--- START ---
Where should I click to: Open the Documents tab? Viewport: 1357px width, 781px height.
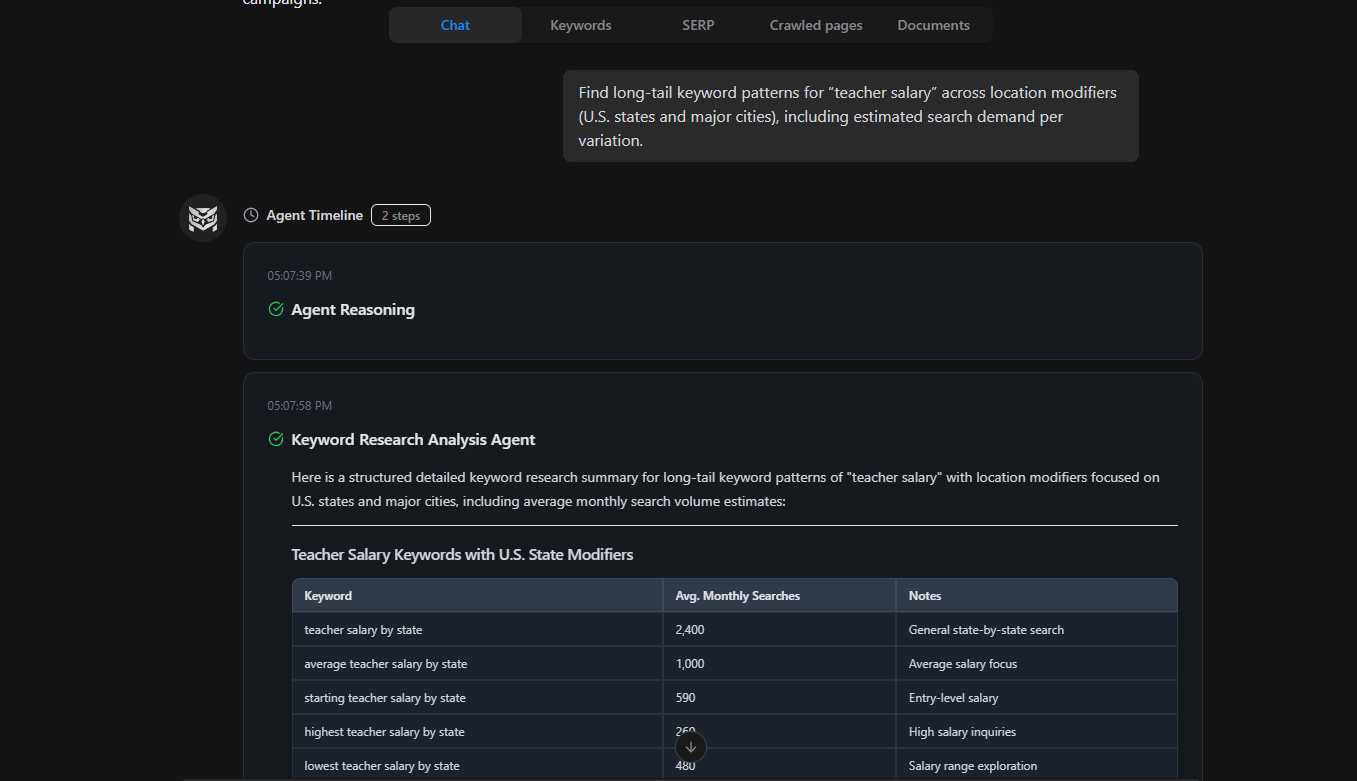click(933, 24)
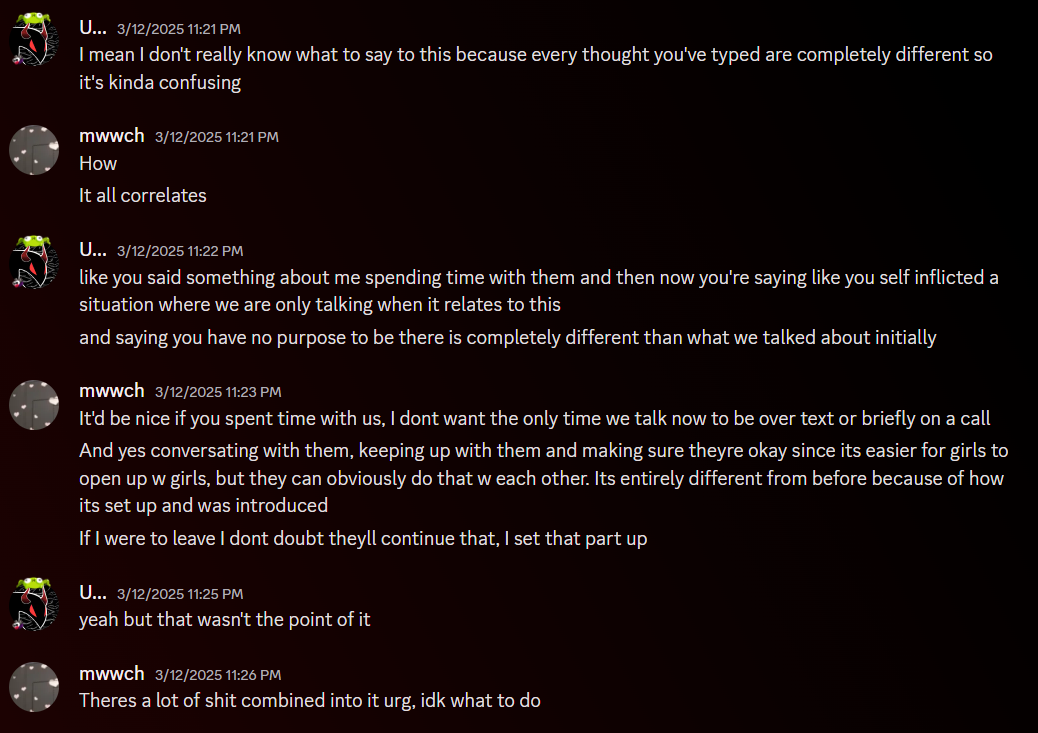The width and height of the screenshot is (1038, 733).
Task: Click username mwwch at 11:21 PM
Action: click(x=112, y=136)
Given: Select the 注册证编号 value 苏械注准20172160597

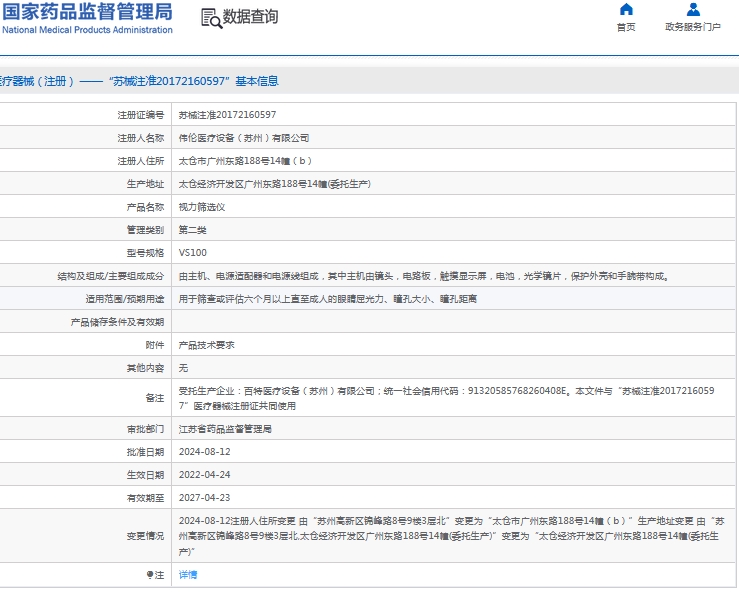Looking at the screenshot, I should 227,115.
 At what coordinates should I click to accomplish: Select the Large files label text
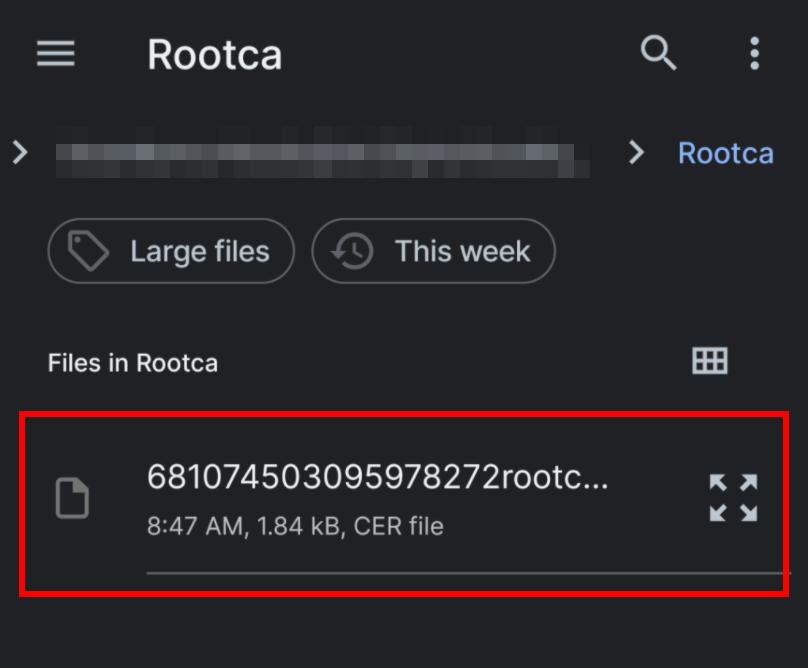[x=200, y=252]
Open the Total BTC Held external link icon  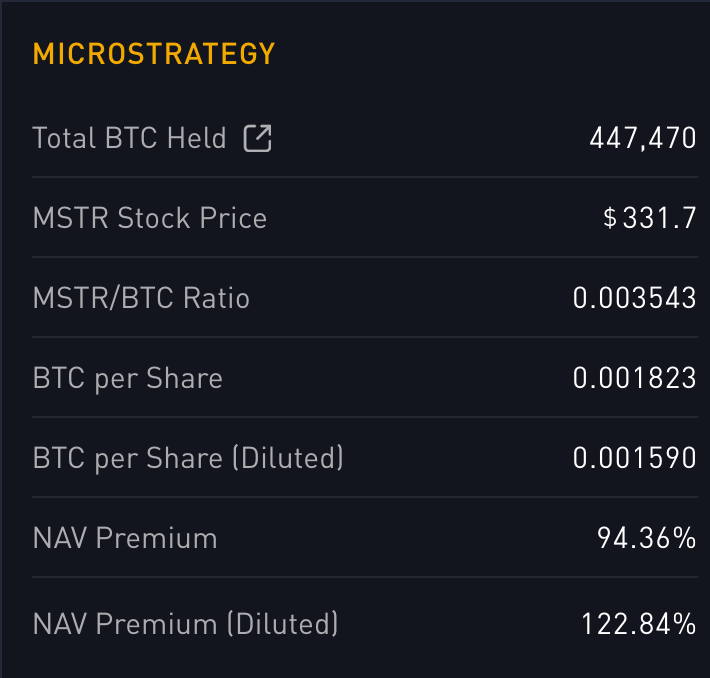tap(258, 138)
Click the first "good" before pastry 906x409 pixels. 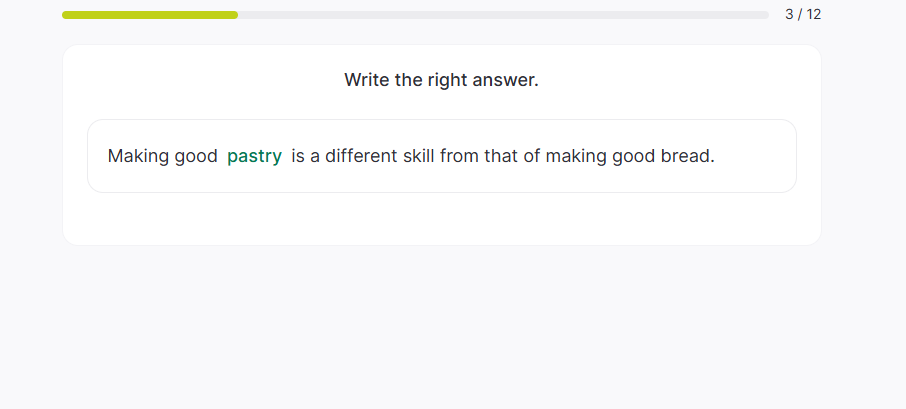(x=195, y=156)
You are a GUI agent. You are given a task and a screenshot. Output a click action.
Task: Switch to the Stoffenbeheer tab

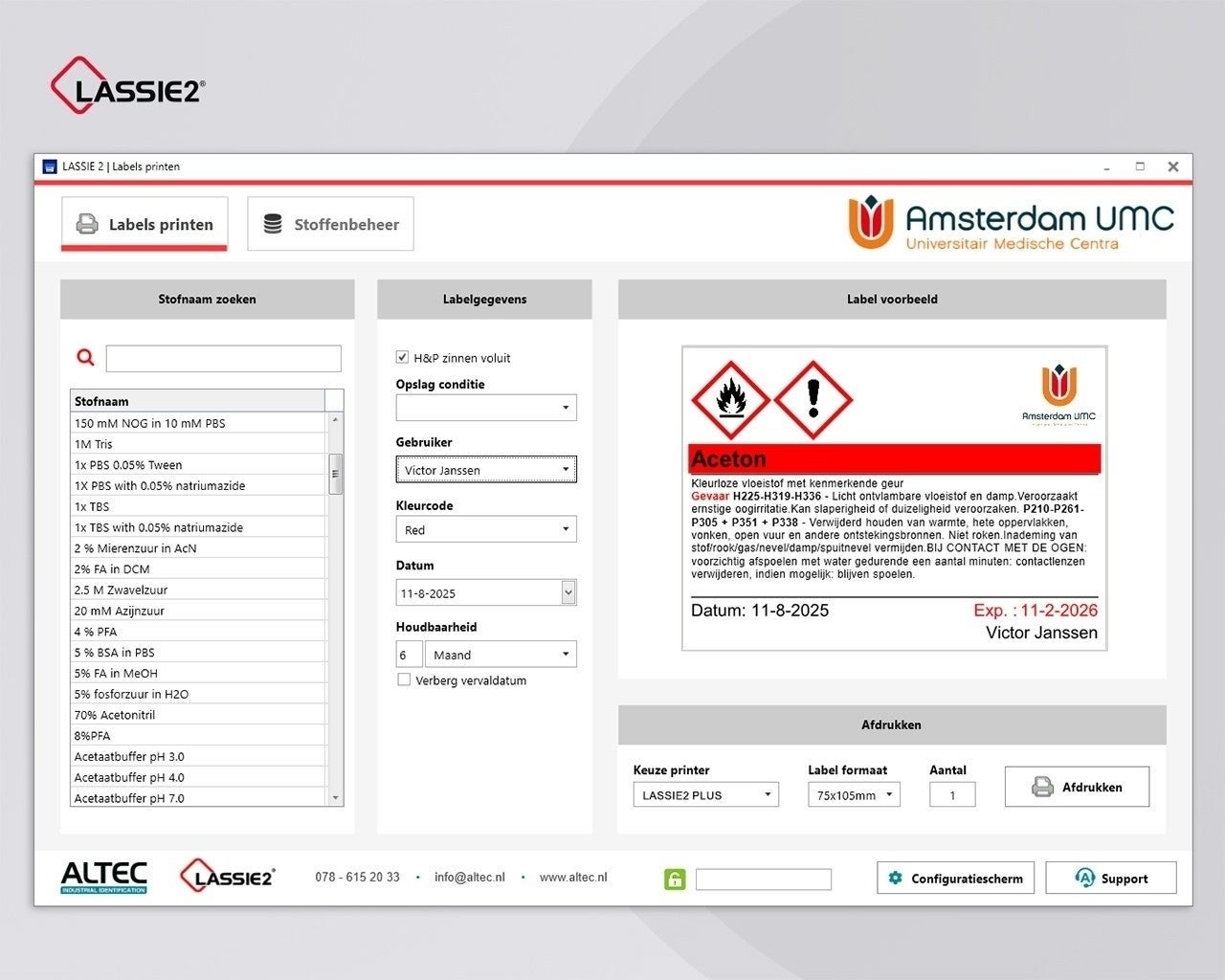[330, 225]
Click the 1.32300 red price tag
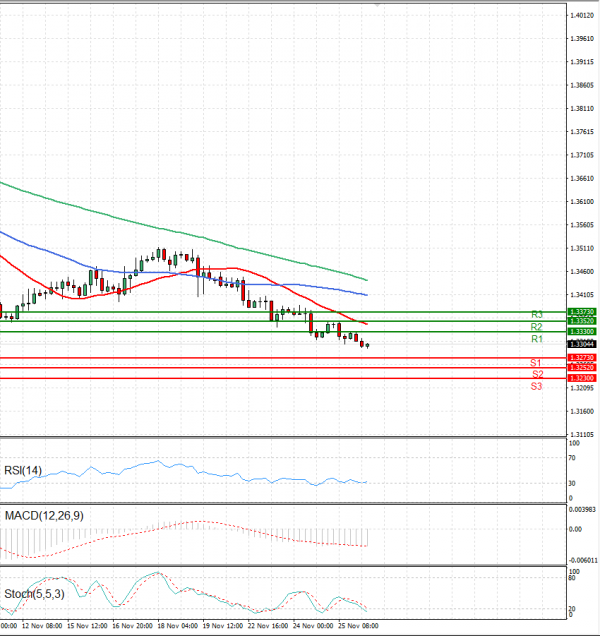Viewport: 600px width, 636px height. pyautogui.click(x=581, y=378)
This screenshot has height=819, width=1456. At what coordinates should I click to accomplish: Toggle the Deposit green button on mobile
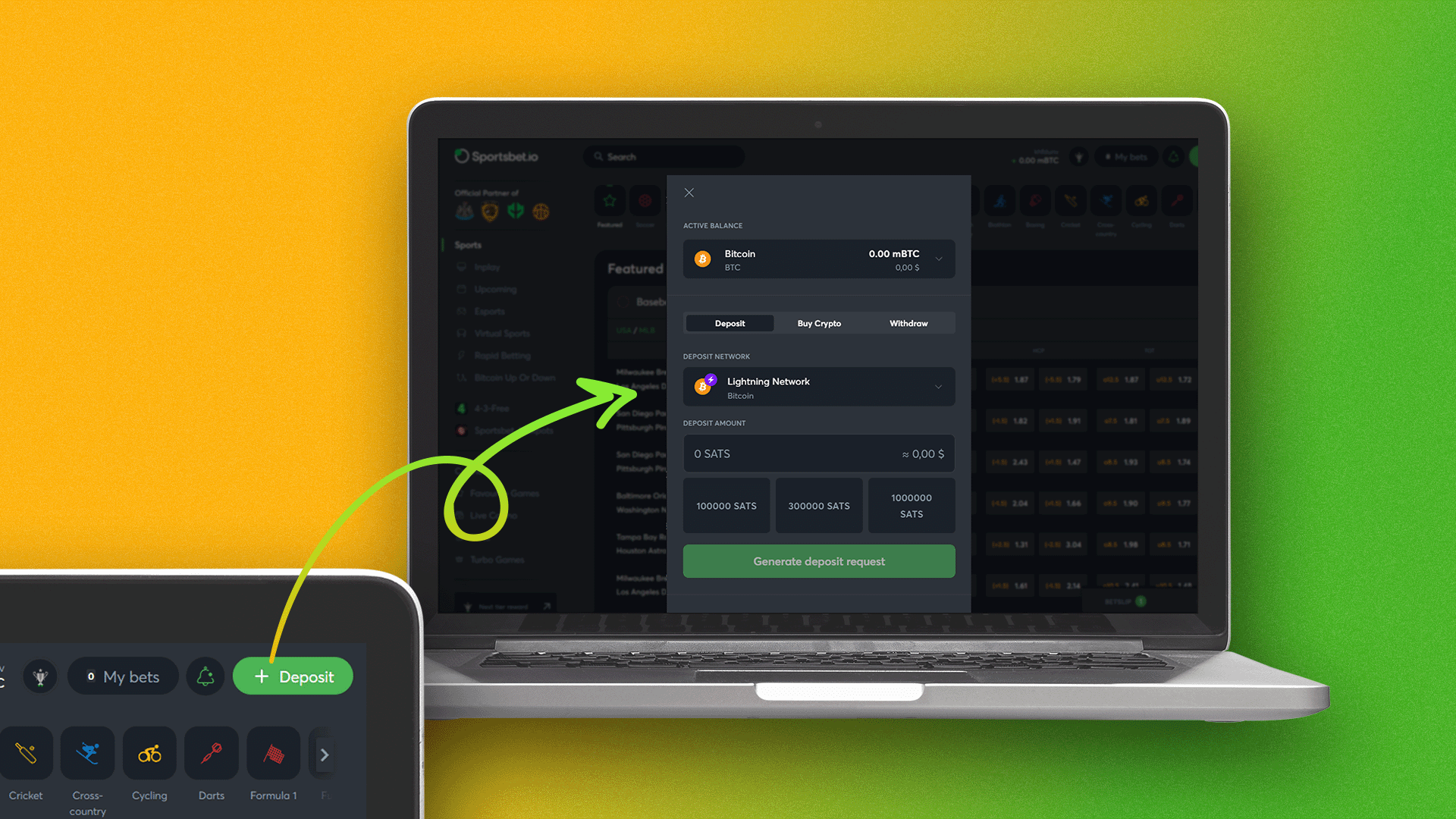293,677
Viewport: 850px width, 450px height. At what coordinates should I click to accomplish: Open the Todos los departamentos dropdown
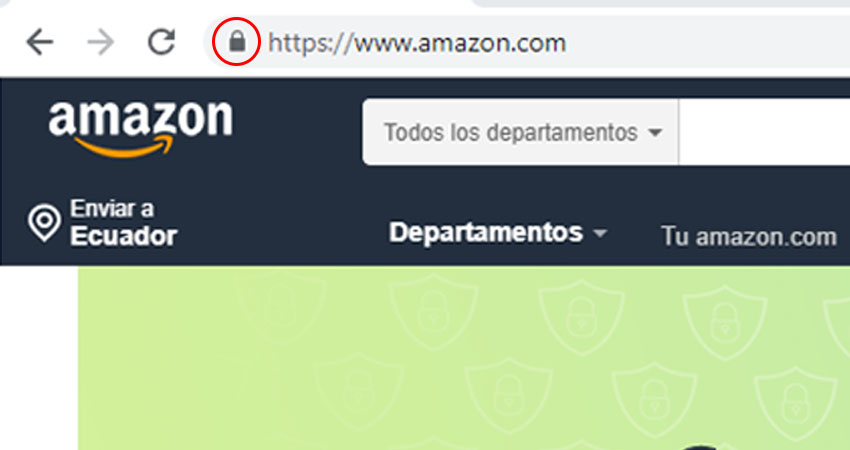(x=521, y=132)
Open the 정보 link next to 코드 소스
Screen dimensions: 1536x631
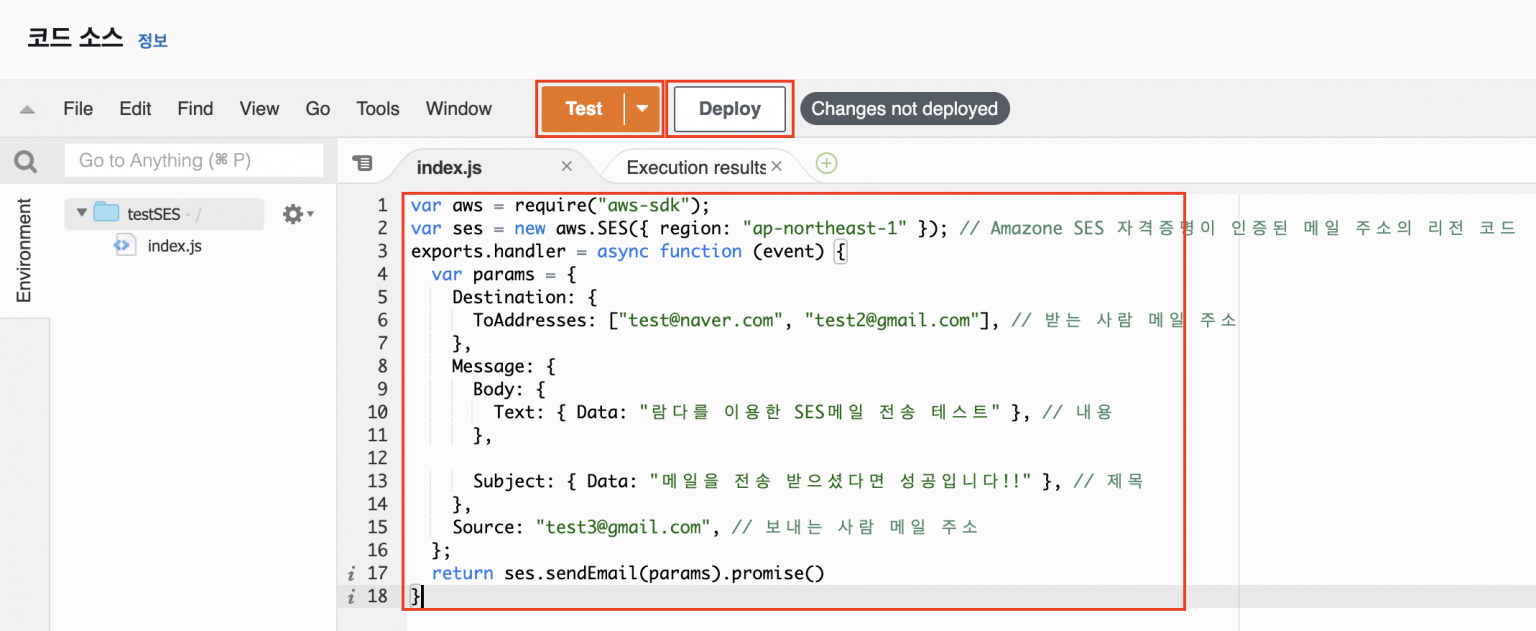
--- END ---
[Task prompt] Your reply should hold exactly the lines from the line containing "You are a GUI" through the final line of the listing, and none of the pictures.

[Reply to the exercise]
You are a GUI agent. You are given a task and a screenshot. Output a click action.
Task: Switch to the Stoffenbeheer tab

[330, 225]
Click the 1.32300 red price tag
Viewport: 600px width, 636px height. pyautogui.click(x=581, y=378)
This screenshot has height=819, width=1456. At what coordinates should I click to accomplish: Toggle the Deposit green button on mobile
293,677
Viewport: 850px width, 450px height. At what coordinates should I click to accomplish: Open the Todos los departamentos dropdown
(x=521, y=132)
Open the 정보 link next to 코드 소스
Screen dimensions: 1536x631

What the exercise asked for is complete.